[[ Input data, beginning ]]

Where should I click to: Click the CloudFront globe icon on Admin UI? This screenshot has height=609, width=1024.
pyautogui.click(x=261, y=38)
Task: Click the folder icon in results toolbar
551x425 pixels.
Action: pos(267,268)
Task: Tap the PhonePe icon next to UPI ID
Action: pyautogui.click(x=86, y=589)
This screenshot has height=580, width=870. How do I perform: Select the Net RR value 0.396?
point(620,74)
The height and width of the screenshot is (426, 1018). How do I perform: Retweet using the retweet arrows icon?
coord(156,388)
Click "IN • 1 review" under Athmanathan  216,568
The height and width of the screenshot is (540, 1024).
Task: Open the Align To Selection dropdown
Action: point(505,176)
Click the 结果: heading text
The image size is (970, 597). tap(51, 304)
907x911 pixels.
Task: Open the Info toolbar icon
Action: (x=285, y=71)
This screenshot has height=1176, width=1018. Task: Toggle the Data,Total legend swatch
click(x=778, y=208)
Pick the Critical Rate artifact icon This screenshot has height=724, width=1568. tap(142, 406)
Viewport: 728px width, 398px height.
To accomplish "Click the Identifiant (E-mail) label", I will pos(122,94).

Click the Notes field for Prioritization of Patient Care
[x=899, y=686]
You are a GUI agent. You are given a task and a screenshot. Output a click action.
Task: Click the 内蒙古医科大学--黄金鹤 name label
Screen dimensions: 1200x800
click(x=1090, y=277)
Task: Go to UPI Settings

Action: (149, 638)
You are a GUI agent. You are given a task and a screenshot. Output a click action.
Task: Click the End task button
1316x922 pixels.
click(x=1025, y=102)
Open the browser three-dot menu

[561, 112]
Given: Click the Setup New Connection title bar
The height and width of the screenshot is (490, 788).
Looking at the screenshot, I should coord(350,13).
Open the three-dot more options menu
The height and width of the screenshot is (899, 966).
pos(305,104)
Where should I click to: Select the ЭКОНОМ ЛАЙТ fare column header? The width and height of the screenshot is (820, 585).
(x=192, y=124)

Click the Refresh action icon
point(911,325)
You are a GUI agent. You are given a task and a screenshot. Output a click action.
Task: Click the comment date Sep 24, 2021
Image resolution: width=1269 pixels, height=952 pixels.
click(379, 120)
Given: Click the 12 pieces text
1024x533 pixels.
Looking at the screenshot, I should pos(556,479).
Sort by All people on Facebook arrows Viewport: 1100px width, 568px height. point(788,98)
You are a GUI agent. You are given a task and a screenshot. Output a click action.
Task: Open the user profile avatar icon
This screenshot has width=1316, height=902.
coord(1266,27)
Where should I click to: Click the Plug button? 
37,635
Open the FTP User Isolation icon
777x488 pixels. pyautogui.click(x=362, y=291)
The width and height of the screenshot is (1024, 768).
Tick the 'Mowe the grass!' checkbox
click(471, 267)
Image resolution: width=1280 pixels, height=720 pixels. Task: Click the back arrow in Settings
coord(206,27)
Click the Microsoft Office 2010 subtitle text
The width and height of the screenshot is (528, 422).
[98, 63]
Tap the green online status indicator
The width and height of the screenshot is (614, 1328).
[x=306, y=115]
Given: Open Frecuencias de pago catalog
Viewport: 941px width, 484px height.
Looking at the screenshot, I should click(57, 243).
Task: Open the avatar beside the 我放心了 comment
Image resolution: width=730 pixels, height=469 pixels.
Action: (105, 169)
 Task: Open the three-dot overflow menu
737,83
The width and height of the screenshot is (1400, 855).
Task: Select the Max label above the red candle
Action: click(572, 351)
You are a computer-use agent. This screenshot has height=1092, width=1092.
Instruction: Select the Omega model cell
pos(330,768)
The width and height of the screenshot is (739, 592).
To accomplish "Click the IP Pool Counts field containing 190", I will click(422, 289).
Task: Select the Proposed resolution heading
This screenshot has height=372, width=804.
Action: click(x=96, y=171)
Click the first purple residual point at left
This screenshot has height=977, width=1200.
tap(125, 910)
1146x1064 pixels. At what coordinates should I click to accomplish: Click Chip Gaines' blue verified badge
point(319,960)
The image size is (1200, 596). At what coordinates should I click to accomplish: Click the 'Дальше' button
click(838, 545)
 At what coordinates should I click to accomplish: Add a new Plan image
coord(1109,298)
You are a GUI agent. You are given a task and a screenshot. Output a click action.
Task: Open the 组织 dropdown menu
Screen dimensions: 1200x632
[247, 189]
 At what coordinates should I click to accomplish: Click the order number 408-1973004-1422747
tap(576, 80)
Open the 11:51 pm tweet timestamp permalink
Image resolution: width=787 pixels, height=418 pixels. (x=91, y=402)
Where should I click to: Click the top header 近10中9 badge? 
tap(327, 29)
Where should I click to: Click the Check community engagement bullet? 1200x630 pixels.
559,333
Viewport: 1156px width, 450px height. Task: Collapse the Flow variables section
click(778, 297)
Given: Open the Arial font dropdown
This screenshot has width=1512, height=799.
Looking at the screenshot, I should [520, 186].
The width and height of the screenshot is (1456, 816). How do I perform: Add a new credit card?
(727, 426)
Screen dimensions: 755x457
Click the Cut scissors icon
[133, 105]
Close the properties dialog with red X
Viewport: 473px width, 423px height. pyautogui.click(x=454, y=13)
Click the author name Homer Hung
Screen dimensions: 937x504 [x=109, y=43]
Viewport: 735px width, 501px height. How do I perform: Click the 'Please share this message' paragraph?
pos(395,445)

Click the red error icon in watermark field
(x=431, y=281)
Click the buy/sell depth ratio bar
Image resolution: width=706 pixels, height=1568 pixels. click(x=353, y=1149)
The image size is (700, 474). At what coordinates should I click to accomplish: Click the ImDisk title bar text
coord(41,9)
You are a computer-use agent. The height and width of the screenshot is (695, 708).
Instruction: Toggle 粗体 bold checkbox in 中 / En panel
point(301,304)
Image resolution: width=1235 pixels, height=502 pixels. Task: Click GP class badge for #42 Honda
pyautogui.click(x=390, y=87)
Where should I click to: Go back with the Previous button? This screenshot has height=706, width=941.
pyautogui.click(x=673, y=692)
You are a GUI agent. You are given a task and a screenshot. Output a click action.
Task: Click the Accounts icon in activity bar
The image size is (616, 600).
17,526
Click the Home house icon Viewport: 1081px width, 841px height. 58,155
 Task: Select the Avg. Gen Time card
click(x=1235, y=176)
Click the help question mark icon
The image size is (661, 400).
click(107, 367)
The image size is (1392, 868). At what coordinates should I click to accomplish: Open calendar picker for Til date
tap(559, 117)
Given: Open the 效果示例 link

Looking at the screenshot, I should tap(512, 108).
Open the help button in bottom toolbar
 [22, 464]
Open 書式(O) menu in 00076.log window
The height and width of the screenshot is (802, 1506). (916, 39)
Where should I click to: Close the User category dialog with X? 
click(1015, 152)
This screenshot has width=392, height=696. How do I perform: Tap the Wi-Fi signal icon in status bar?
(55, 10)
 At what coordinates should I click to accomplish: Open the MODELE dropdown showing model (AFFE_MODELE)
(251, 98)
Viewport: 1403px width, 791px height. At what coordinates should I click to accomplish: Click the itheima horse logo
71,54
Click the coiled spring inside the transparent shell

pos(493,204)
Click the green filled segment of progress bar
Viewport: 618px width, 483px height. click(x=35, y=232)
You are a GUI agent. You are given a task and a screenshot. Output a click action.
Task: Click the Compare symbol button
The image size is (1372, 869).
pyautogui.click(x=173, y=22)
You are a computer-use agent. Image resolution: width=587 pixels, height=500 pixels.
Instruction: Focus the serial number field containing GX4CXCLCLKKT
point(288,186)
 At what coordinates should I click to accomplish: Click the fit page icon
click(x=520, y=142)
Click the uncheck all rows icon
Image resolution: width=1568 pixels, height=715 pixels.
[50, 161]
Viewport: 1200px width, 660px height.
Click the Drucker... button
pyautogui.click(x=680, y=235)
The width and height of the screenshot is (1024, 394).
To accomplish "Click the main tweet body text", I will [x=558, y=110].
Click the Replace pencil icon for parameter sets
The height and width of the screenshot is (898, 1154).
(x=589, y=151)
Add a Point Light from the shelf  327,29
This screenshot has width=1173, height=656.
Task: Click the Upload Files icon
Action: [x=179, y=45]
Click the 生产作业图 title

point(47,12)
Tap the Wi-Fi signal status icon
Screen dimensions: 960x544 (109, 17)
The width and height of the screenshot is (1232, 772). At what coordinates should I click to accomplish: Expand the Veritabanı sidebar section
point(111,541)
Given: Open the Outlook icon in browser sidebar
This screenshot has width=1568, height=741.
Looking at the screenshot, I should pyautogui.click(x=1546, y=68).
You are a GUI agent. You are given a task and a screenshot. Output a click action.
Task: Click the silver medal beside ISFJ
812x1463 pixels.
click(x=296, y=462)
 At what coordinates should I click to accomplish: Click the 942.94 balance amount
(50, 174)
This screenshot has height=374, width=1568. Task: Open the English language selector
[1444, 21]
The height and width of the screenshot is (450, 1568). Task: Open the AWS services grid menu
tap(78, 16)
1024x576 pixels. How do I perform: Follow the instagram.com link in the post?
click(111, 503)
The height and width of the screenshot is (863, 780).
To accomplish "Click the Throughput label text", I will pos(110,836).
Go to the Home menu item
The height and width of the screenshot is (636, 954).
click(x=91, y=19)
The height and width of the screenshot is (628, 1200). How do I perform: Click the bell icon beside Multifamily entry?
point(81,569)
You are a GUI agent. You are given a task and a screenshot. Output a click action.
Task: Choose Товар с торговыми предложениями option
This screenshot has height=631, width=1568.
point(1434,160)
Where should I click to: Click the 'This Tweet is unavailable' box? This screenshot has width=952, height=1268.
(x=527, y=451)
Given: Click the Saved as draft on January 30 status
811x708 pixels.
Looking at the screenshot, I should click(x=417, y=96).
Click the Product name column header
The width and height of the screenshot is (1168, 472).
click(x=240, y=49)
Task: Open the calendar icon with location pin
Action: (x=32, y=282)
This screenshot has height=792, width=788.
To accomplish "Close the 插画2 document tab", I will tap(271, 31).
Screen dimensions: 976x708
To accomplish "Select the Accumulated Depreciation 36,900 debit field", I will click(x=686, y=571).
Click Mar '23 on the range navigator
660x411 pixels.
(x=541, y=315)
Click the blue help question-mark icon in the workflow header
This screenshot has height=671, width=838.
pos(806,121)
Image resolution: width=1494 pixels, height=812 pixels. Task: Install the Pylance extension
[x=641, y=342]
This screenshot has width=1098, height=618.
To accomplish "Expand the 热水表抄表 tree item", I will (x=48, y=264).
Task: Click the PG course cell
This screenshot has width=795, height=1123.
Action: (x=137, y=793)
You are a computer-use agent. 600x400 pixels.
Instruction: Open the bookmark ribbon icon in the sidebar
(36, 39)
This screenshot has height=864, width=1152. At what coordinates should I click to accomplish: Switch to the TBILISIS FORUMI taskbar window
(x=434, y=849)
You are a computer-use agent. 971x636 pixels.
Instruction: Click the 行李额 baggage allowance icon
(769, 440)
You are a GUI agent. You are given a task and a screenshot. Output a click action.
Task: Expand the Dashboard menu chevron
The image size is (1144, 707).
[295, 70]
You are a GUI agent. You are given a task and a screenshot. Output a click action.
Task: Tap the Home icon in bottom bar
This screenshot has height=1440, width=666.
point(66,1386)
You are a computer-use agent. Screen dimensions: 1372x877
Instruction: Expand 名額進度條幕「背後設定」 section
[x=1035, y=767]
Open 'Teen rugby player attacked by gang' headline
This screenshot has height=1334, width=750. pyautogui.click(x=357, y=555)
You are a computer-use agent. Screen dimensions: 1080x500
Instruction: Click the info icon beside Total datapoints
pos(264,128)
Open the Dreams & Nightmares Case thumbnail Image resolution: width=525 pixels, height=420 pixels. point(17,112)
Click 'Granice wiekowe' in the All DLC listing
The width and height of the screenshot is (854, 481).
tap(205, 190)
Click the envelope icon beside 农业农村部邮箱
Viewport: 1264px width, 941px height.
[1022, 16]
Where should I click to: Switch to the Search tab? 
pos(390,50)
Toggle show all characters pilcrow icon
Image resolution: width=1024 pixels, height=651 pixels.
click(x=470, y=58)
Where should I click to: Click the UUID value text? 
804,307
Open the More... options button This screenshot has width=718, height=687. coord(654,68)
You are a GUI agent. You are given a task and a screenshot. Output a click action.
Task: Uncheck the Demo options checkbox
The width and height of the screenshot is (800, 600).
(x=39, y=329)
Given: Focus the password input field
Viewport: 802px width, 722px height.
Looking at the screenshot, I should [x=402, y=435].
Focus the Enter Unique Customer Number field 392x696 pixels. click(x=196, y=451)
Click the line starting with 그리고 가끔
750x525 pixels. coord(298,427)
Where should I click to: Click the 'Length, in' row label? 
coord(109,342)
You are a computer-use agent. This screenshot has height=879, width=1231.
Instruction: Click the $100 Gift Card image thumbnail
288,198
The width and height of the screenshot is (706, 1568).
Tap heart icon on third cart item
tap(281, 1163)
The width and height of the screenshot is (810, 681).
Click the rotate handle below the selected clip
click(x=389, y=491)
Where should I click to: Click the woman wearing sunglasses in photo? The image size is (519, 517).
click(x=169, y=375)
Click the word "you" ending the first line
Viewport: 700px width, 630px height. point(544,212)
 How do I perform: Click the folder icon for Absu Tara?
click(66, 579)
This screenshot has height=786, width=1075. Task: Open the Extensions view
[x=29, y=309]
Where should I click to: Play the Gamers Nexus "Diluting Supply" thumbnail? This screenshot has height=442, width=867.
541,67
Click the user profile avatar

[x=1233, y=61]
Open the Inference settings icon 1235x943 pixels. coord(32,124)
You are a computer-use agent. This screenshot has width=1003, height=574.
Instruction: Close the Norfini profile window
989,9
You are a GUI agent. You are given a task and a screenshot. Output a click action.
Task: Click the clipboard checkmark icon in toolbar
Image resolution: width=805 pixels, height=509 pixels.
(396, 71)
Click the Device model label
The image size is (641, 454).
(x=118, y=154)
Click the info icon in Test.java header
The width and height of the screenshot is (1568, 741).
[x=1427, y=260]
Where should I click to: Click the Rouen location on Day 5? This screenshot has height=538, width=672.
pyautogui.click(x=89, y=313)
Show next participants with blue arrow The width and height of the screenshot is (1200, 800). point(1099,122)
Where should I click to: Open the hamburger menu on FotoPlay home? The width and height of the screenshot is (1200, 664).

[[ Input data, end ]]

From the entries above, copy every line containing the word "computer".

- **Solution to this problem**:
You are a computer-use agent. This screenshot has height=1092, width=1092.
You are a computer-use agent. The height and width of the screenshot is (695, 708).
You are a computer-use agent. Image resolution: width=587 pixels, height=500 pixels.
You are a computer-use agent. 600x400 pixels.
You are a computer-use agent. 971x636 pixels.
You are a computer-use agent. Screen dimensions: 1372x877
You are a computer-use agent. Screen dimensions: 1080x500
You are a computer-use agent. This screenshot has height=879, width=1231.
You are a computer-use agent. This screenshot has width=1003, height=574.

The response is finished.